The group said many of the prisoners were executed and others died due to starvation, overcrowding, torture and denial of medical assistance.
Boko Haram’s six-year insurgency has killed thousands and left 1.5 million people displaced. The group wants to establish an Islamic caliphate in the northeast of Nigeria, Africa’s biggest economy and top oil exporter.
Muhammadu Buhari, the new president, has vowed to defeat Boko Haram and was holding talks on Wednesday with his counterparts in neighboring Niger and Chad on how best to tackle the insurgency.
The militants controlled a swathe of territory around the size of Belgium at the start of the year but have lost most of it in recent months due to the combined efforts of troops from Nigeria and Niger, Chad and Cameroon.
Amnesty said Nigerian troops had rounded up thousands of men and boys, some as young as 9, in Boko Haram strongholds.
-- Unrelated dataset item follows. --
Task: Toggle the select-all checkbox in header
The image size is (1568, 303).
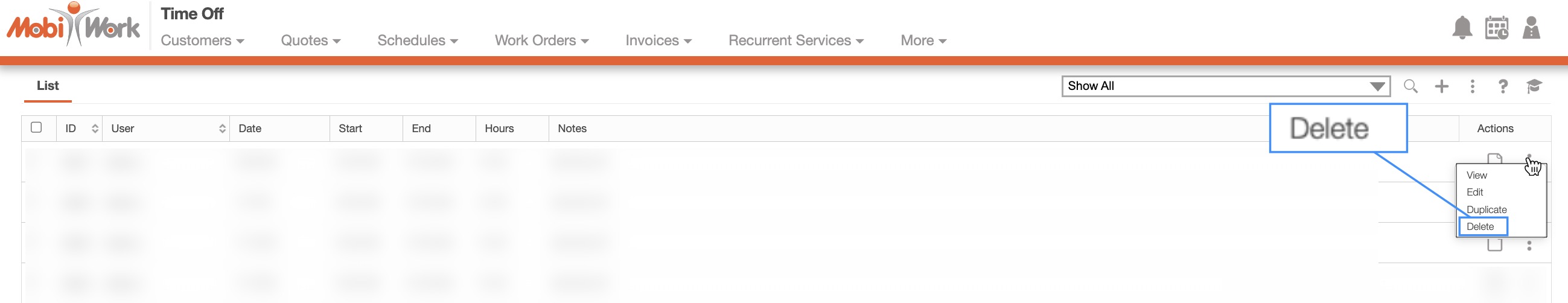Action: [37, 127]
Many of those held were executed or died in custody if their families were unable to pay a bribe.
More than 1,200 people were extrajudicially executed and more than 7,000 starved or died of disease in severely overcrowded cells, Amnesty said.
Many of the people executed were shot dead inside detention facilities, despite presenting no danger, in violation of international humanitarian laws, Amnesty said.
“These acts, committed in the context of a non-international armed conflict, constitute war crimes,” said Amnesty, adding that senior military commanders should be investigated for possible crimes against humanity.
Major General Chris Olukolade said the charity was trying to “blackmail” the country’s armed forces and no allegations had been proved against individuals who the report identified.
“The Nigerian military ... rejects the biased and concocted report provided by Amnesty International,” he said in a statement. “The Nigerian military does not encourage or condone abuse of human rights, neither will any proven case be left unpunished.”
Amnesty’s 133-page report was based on about 400 interviews with sources, including victims, eyewitnesses and members of the armed forces, as well as videos and photographs.
Presidency spokesman Garba Shehu said Buhari’s administration would study the report and act appropriately.
“The administration will leave no stone unturned to promote the rule of law. ... Respect for human rights and adherence to the rule of law are the life and soul of the democratic system,” Buhari was quoted as saying in a statement from his spokesman.
The British High Commission in Abuja said it regularly raises human rights issues with Nigeria but was encouraged by Buhari’s inaugural speech that reforms would be made to improve the military’s behavior and strengthen sanctions on such abuses.
A U.S. State Department official said that Nigeria should take the report seriously and investigate the allegations.
“We have learned ourselves, fighting a brutal terrorist organization while maintaining a high standard of professional conduct...can be a challenge, one that we remain committed to helping our Nigerian partners to meet,” the official said.